Losing a loved one is a painful and confusing experience for folks of any age. Coping with a significant loss takes time, as well as emotional effort, in order to return to some semblance of "normal." When it comes to the elderly, the impact of a loss can be sharper and more debilitating than in any other demographic. Though studies have shown most elderly folks are mentally resilient to the negative effects associated with aging, they are at a higher risk of experiencing depression, and suicidal thoughts.
Considering the fact that the elderly are in a high-risk demographic for increased feelings of isolation, despondency and depression, the additional stress of grief is cause for concern. As the caregiver, friend, or support person of an elderly person, you should keep an eye on their progress through a significant loss.
Every person expresses grief and distress differently. It may not be immediately apparent when an elderly person is in need of extra care due to a loss. Here are some signs that can indicate an elderly person is struggling with complex grief.
Elevated stress will leave anyone open to increased instances of common colds, infections and general aches and pains. Because many elderly people have lowered or compromised immune systems, these types of regular ailments can escalate if not monitored.
Lost appetite can be a sign of an underlying health issue, or of depression. When elderly people don't eat, they don't receive the nutrition required to maintain good physical or mental health. Skipping meals, or neglecting to eat enough healthy food can be cause for concern.
Most grieving people experience some memory loss. Being unable to recall events during the first days or weeks following a loss is 100% normal, in anyone. It is a response to trauma that helps us survive emotional turmoil. However, if an elderly person is displaying signs of confusion beyond the simple forgetfulness of being overwhelmed, it may be a sign that they need help. Elderly people are at risk of experiencing dementia or Alzheimer's, and sudden grief can exacerbate those symptoms.

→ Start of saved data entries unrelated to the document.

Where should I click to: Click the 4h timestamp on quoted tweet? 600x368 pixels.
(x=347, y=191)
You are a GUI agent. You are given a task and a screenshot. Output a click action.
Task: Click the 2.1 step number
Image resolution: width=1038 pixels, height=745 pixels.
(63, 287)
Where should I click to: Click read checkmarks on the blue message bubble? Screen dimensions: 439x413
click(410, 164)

Loss of energy is another common symptom of grief in folks of any age, but unwillingness to engage in activities they normally enjoy can be a sign of depression. Elderly people who avoid going out, socializing or taking part in leisure activities after a loss has occurred may need extra care as they navigate their grief. Be careful about jumping to conclusions, however—if the person did not exhibit this kind of energy prior to the loss, it is probably unrelated.
The sad reality for many elderly folks is that their friends are dying at a higher rate than ever before. It is difficult to lose any person close to you, but it's a whole other kind of grief to lose several loved ones in a relatively short period of time. It is a constant reminder of their own mortality, and the inevitable loneliness that comes later in the golden years.

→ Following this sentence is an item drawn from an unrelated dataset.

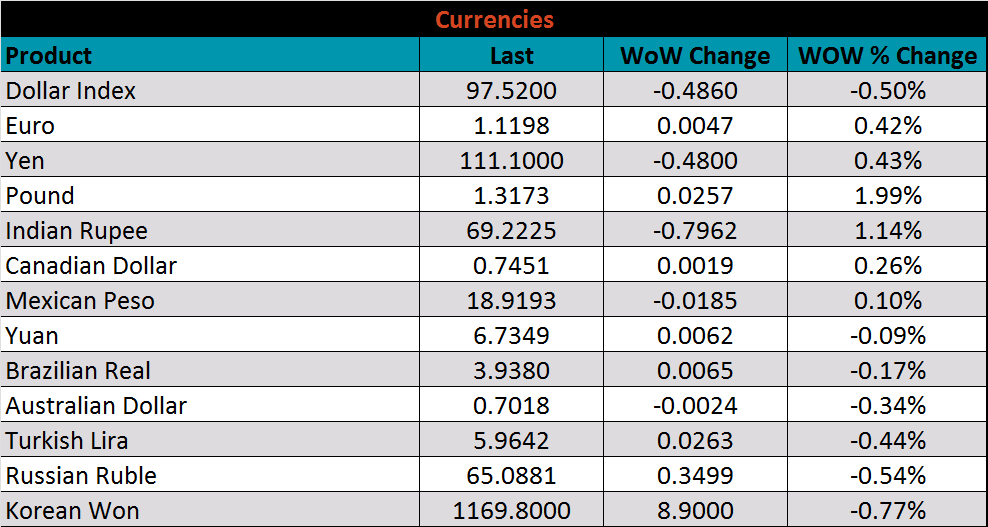The width and height of the screenshot is (988, 527).
Task: Click the Currencies table title
Action: coord(494,19)
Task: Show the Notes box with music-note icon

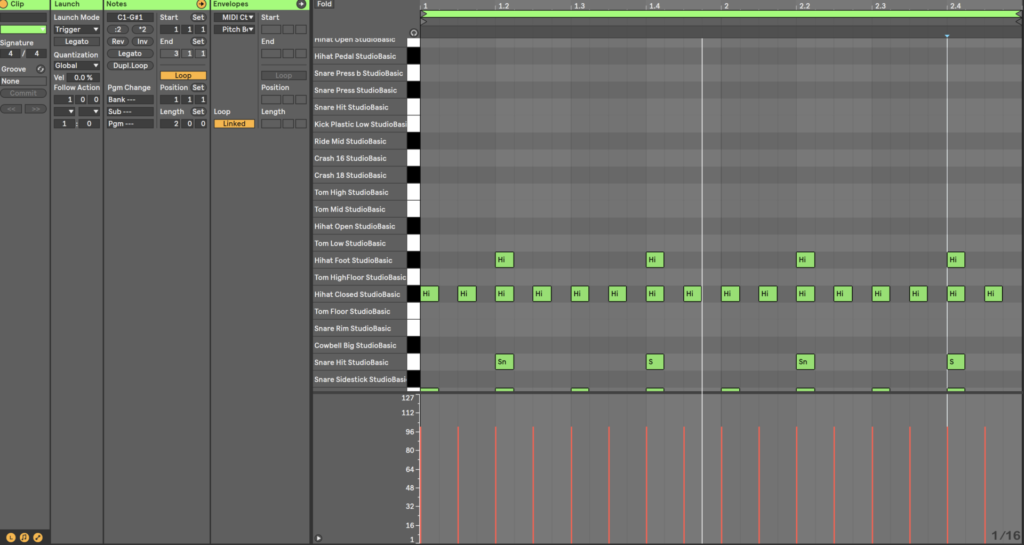Action: (24, 538)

There are several ways that you can help elderly folks cope with their pain, and move on. Overcoming grief is a slow and non-linear process for people of any age. However, these simple gestures can help remind your elderly loved one that life is ongoing—even in grief.
Reading books, watching TV or simply visiting with you grieving loved one can remind them that they are not alone. Engage with them in their hobbies to show how fun and interesting life still is. Having good company is the obvious and most direct way of avoiding loneliness.
If the loss has left the grieving person with an emptier home than normal, try to offer assistance with household tasks. Laundry, appointments, medication dosage, and cleaning are all tasks your elderly loved one might appreciate help with.
Meal planning and preparation can be one of the biggest obstacles to an elderly griever getting nourishment. If you are able, help them plan meals, get groceries, or even prepare easy meals that they can easily heat up.
Mobility can be a barrier to elderly folks going out and engaging with the world. A change of atmosphere can make a world of difference. Going to the park, casino, a restaurant, or to another city will inject a bit of adventure into a time of grief.
Most importantly, maintain your support in the long term. Elderly people sometimes require care often, and may be unable to perform day-to-day tasks with as much ease as they used to. Offer your support continually to help them cope with the pain of loss.